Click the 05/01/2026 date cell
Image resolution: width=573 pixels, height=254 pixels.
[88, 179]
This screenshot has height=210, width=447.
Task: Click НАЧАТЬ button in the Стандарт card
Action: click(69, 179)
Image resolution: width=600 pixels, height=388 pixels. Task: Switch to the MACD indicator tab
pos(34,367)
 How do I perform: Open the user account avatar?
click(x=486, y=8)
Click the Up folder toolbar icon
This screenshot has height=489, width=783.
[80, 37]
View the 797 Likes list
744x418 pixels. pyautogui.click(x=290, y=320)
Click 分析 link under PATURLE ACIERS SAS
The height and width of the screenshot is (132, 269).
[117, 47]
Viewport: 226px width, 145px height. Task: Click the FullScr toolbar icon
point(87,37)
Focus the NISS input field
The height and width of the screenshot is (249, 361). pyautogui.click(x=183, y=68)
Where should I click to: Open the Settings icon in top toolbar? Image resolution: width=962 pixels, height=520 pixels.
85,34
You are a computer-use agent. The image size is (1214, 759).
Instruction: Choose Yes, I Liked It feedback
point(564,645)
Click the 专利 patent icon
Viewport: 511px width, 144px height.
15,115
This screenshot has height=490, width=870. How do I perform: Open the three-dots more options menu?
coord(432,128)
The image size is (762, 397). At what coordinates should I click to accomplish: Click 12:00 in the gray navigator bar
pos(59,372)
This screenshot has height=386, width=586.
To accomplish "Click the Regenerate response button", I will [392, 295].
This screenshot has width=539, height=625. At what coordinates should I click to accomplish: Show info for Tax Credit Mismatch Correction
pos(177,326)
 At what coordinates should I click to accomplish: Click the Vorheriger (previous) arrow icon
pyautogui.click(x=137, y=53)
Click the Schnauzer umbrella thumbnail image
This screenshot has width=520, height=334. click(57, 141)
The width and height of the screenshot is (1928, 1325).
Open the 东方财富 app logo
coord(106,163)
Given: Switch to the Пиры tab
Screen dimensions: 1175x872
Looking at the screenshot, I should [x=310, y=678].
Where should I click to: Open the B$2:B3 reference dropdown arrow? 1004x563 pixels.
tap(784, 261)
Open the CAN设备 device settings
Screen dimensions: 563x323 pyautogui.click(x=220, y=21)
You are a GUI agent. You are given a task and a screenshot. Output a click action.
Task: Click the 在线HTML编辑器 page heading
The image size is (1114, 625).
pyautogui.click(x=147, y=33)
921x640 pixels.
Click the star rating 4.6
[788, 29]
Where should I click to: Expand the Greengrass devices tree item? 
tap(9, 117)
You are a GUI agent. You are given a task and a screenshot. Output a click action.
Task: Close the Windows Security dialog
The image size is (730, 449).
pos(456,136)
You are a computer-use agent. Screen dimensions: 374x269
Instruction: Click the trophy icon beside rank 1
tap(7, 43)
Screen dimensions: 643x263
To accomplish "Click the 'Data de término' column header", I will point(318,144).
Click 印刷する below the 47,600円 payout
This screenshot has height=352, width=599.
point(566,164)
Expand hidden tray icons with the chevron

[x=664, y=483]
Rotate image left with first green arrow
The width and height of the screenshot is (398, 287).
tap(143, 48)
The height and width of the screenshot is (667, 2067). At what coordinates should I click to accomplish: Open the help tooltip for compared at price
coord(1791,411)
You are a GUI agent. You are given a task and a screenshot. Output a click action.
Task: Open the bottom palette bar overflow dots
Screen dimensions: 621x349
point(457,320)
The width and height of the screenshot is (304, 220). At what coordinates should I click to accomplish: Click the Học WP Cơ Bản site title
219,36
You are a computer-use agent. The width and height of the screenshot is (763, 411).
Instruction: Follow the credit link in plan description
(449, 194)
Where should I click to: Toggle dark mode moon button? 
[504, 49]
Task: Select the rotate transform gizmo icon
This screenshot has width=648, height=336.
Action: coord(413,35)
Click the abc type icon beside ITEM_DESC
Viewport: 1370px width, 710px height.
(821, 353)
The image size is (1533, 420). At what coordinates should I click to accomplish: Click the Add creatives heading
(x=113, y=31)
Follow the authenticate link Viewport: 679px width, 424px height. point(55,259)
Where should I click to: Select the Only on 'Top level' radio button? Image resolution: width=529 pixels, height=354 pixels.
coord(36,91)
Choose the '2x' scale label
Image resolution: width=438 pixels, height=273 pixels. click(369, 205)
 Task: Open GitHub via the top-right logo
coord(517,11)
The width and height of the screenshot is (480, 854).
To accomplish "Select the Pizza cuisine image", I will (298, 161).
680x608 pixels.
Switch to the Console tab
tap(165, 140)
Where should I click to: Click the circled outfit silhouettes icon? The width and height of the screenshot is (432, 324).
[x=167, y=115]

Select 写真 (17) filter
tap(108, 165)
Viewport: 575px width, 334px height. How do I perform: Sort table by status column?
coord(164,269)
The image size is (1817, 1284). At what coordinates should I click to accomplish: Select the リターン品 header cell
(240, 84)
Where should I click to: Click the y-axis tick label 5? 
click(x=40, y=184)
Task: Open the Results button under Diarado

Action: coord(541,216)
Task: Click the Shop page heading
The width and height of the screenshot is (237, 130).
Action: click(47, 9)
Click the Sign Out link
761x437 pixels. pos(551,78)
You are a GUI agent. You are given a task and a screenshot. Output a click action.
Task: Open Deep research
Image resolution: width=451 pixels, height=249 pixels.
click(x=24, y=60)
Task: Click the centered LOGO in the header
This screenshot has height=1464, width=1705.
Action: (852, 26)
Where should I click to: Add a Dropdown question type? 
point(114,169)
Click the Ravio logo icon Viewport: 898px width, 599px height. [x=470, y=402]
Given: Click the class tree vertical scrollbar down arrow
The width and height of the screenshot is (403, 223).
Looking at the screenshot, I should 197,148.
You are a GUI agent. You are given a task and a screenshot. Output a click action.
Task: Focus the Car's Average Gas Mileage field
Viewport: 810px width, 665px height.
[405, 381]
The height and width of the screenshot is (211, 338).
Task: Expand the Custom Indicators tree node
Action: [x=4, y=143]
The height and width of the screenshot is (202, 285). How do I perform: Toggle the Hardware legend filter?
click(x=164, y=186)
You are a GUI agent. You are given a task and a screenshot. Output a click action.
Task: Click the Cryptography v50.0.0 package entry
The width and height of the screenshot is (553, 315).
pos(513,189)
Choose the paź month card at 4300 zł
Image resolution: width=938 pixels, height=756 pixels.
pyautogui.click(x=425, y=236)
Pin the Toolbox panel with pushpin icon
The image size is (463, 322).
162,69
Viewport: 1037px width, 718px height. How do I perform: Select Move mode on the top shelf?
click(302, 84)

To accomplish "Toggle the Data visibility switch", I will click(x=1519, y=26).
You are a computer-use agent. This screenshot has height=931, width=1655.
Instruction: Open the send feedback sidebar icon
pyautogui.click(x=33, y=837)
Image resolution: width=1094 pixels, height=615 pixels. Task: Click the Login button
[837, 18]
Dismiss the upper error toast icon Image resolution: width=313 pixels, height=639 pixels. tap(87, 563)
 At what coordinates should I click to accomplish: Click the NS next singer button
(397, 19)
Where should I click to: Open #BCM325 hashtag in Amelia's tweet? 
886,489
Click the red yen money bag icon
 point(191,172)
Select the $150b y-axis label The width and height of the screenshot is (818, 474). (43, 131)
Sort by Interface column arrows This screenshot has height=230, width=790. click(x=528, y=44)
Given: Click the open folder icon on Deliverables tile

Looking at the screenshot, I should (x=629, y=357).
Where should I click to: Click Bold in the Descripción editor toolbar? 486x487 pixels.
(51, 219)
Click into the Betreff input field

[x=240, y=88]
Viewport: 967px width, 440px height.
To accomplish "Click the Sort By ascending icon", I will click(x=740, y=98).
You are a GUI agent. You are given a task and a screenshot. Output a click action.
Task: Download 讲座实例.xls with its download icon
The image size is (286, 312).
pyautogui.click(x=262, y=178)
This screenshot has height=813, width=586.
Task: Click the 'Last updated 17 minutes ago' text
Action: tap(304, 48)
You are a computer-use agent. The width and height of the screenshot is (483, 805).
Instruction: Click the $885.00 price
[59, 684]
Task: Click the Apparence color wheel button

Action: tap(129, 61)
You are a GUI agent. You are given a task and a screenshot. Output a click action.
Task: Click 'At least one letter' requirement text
******************************
▶ _What you have to do_:
Rewrite the listing, starting at its beginning and ending at the line that contains "Action: click(69, 179)", with "Image resolution" replaced by "Screen size" and nothing else changed.

▶ _Answer to this exercise_:
Click the 05/01/2026 date cell
Screen size: width=573 pixels, height=254 pixels.
[88, 179]
This screenshot has height=210, width=447.
Task: Click НАЧАТЬ button in the Стандарт card
Action: click(69, 179)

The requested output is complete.